▸ **Instructions to follow**:
Copy the lines below word for word, starting at the line with "The height and" and continuing through the end of the records. Leave the pictures out of your answer.

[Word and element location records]
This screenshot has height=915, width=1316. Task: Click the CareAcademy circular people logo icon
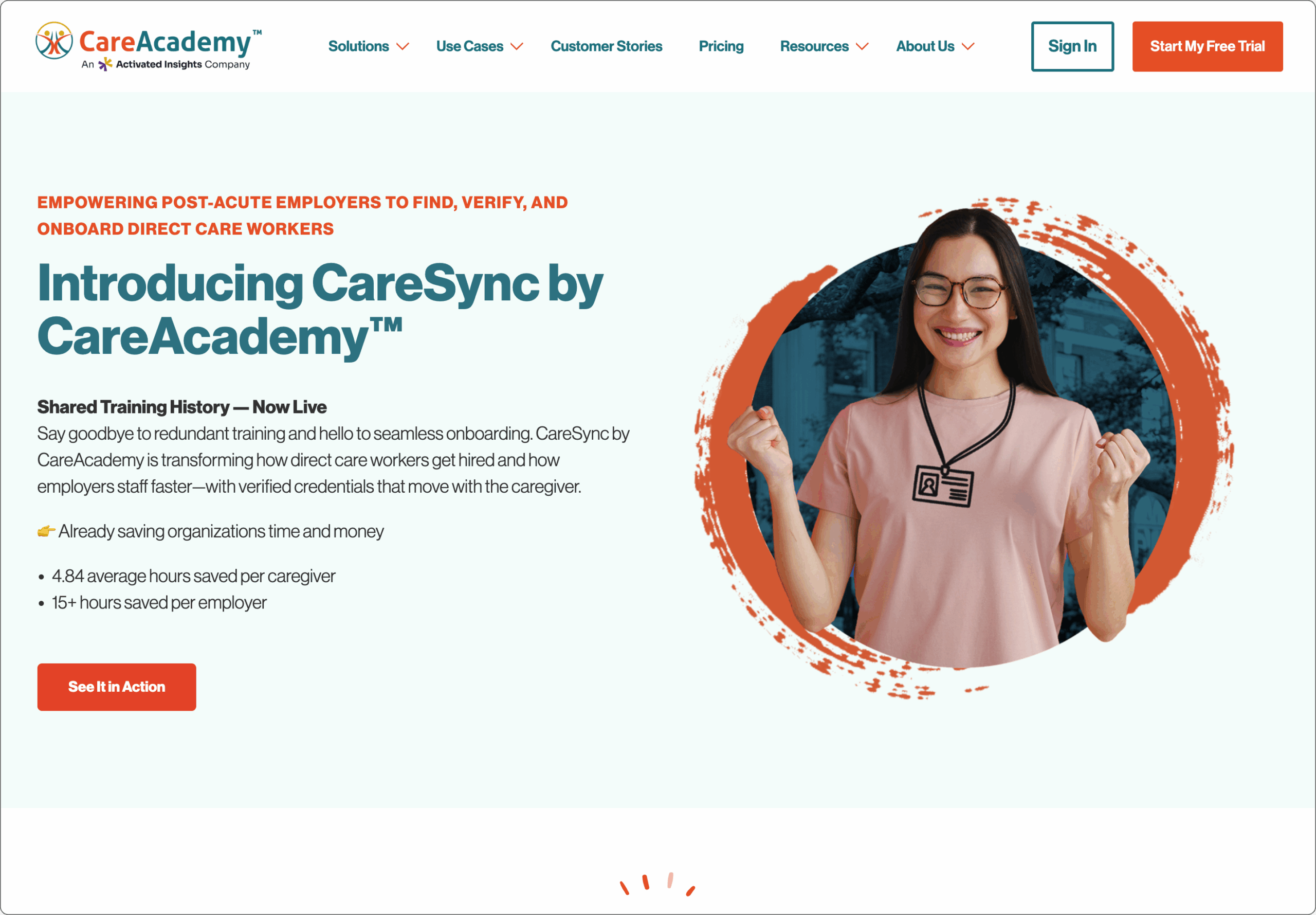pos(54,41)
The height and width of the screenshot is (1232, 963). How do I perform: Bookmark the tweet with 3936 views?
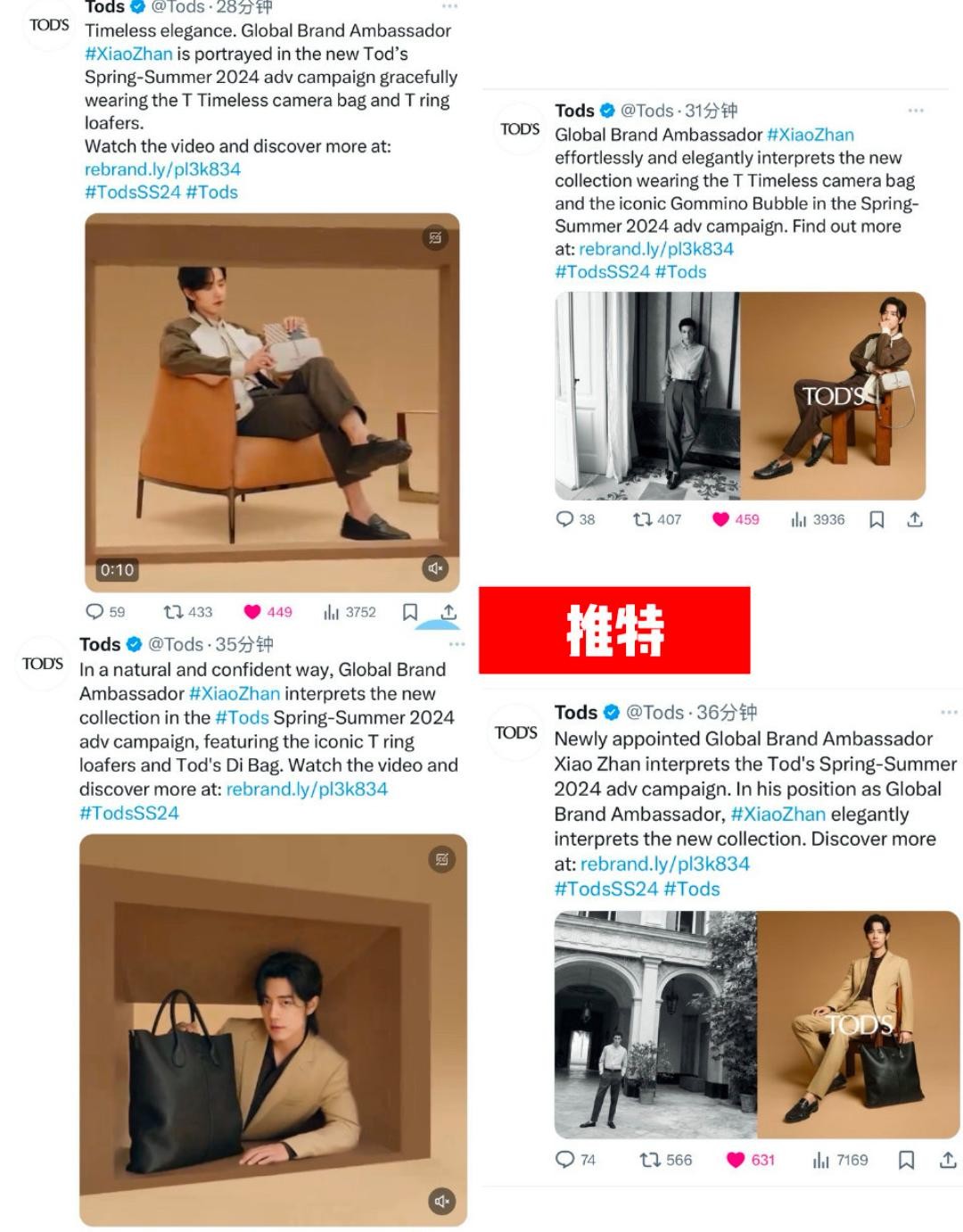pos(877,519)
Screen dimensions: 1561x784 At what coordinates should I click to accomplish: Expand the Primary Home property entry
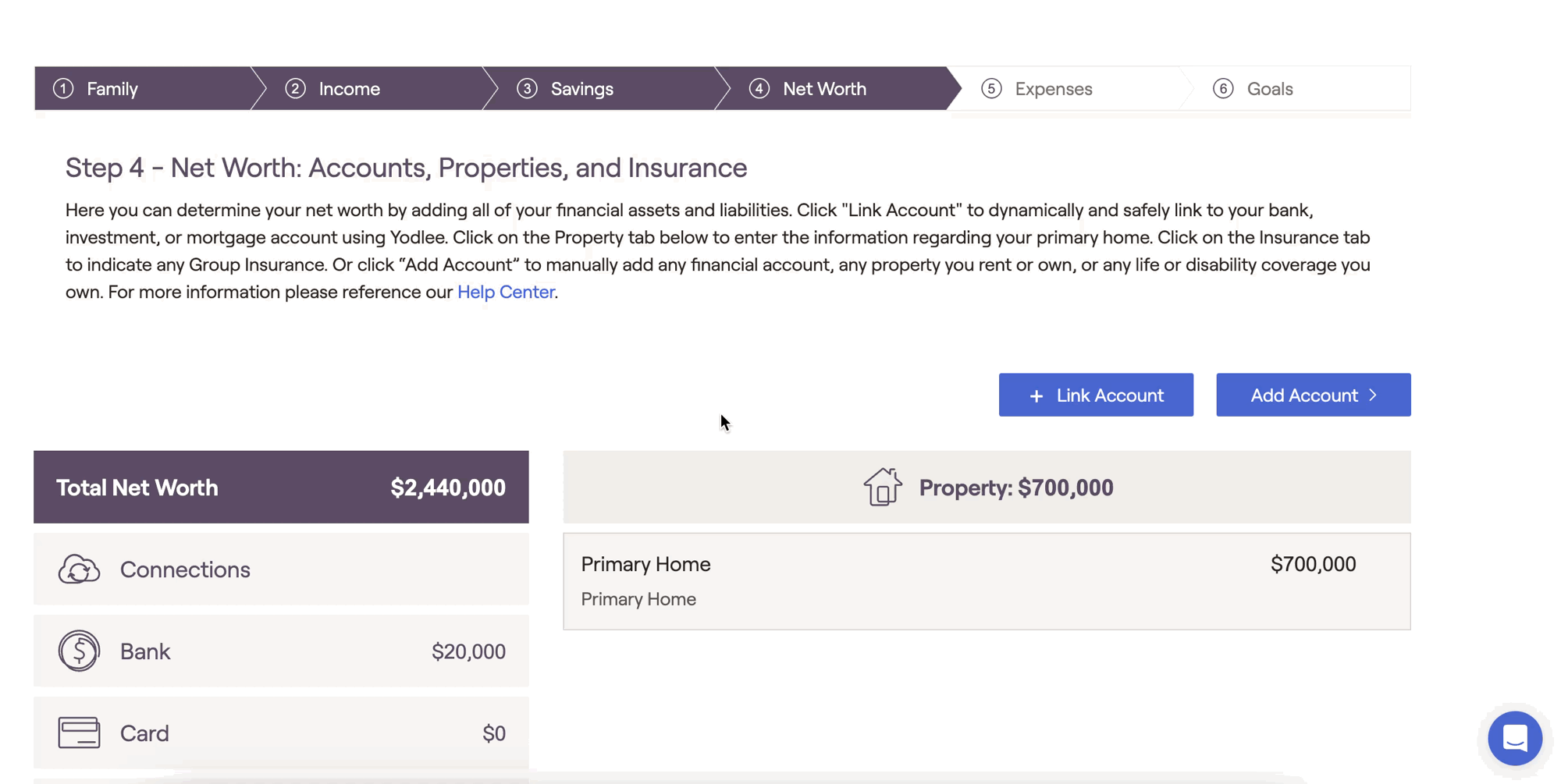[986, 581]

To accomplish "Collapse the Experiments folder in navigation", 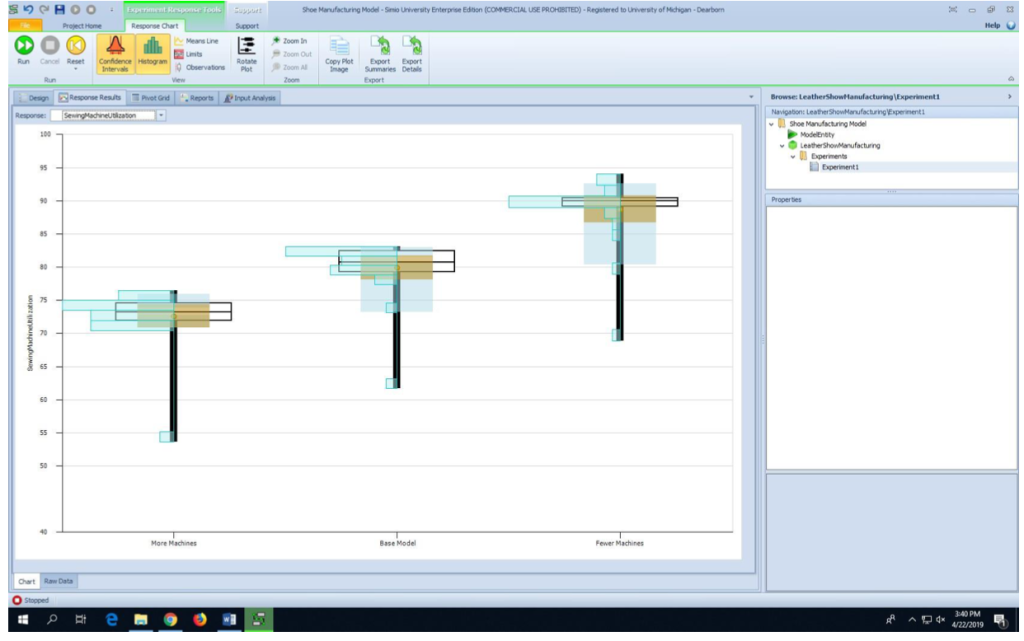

▸ **Solution below**:
The height and width of the screenshot is (1232, 963). How do I perform: Bookmark the tweet with 3936 views?
pos(877,519)
Screen dimensions: 1561x784 At what coordinates should I click to accomplish: Expand the Primary Home property entry
[986, 581]

To accomplish "Collapse the Experiments folder in navigation", 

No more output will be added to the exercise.